Namun demikian, meski sektor manufaktur memberikan kontribusi terbesar terhadap pembentukan PDB, namun bila dibanding belasan tahun lalu (2005) kontribusinya mengalami penurunan yang cukup signifikan atau terjadi deindustrialisasi. Pada tahun 2005 kontribusi sektor manufaktur terhadap PDB mencapai 27,4 persen.
Foto: Lima sektor utama perekonomian Indonesia. (Ist) |
Karena itu, tak ada pilihan lain, pemerintah harus bekerja ekstra keras untuk membenahi industri nasional. Terlebih lagi, pemerintah sudah bertekad bahwa untuk mewujudkan Visi Indonesia Emas 2045 yang menargetkan Indonesia menjadi negara maju, kontribusi industri manufaktur terhadap PDB harus meningkat menjadi 28 persen.
Untuk itu, pemerintah dalam Rencana Pembangunan Jangka Panjang Nasional (RPJPN) 2025-2045 sudah menetapkan Tahapan dan Arah Kebijakan Industrialisasi, yang dibagi menjadi empat tahapan. Tahap pertama (2025-2029), penguatan ekosistem industrialisasi. Pada akhir periode ini, yaitu 2029 ditargetkan kontribusi manufaktur terhadap PDB sebesar 21,9 persen.
Tahap kedua (2030-2034), peningkatan kapasitas produksi. Pada akhir periode (2034) ditargetkan kontribusi manufaktur terhadap PDB sebesar 26,6 persen. Tahap ketiga (2034-2039), penguatan daya saing industri. Pada akhir periode (2039) ditargetkan kontribusi industri pengolahan terhadap PDB sebesar 30 persen. Tahap keempat (2030-2045), mencapai net export positif alias Indonesia menjadi negara industri dunia (Indonesia manufacturing the world).
Pada akhir periode ini, yaitu 2045 ditargetkan kontribusi manufaktur terhadap PDB sebesar 28 persen. Target kontribusi manufaktur pada tahap keempat lebih rendah dibanding target tahap ketiga, ini karena Indonesia mengalami deindustrialisasi (dalam artian posiitif), karena pada tahun 2025 Indonesia menjadi negara maju, dimana lazimnya negara-negara maju struktur ekonominya didominasi oleh sektor jasa.
Perlu digarisbawahi, strategi industrialisasi tersebut dapat bisa dijalankan dan mencapai target yang diharapkan apabila kondisi makroekonomi terkendali. Namun demikian, manajemen makroekonomi tidak hanya fokus kepada pendekatan (kebijakan) aggregate demand management.
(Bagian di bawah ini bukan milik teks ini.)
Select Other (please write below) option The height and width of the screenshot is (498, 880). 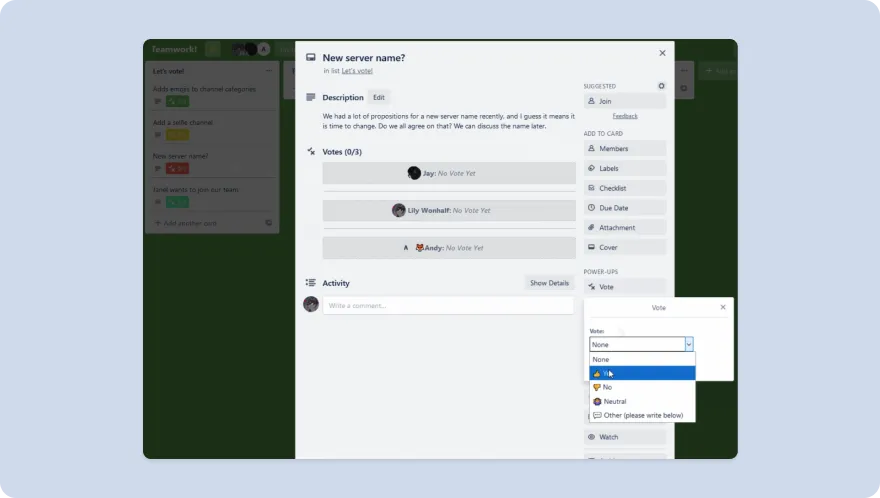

Kebijakan model ini seringkali menjadi pilihan utama, terutama dalam mengatasi masalah makroekonomi dalam jangka pendek, yaitu melalui kebijakan fiskal maupun kebijakan moneter. Dampak dari ekspansi aggregate demand akan meningkatkan output nasional, namun umumnya diikuti inflasi.
Kebijakan aggregate demand management, juga perlu dikombinasikan dengan aggregate supply management, yaitu pengelolaan makroekonomi melalui pendekatan peningkatan produksi barang dan jasa nasional (sisi penawaran) melalui efisiensi produksi dan upaya pemanfaatan sumberdaya secara optimal.
Namun perlu dicatat, upaya peningkatan efisiensi (dari sisi produksi), tidak akan berdampak pada daya saing dan memberikan keuntungan kepada masyarakat, apabila tidak ada efisiensi di pasar akibat perilaku persaingan usaha tidak sehat.
Karena biaya produksi yang rendah, tidak otomatis membuat harga yang wajar di level konsumen. Dengan kata lain, keuntungan yang dinikmati pelaku usaha (surplus produsen) adalah juga karena mengambil surplus konsumen yang semestinya dinikmati masyarakat.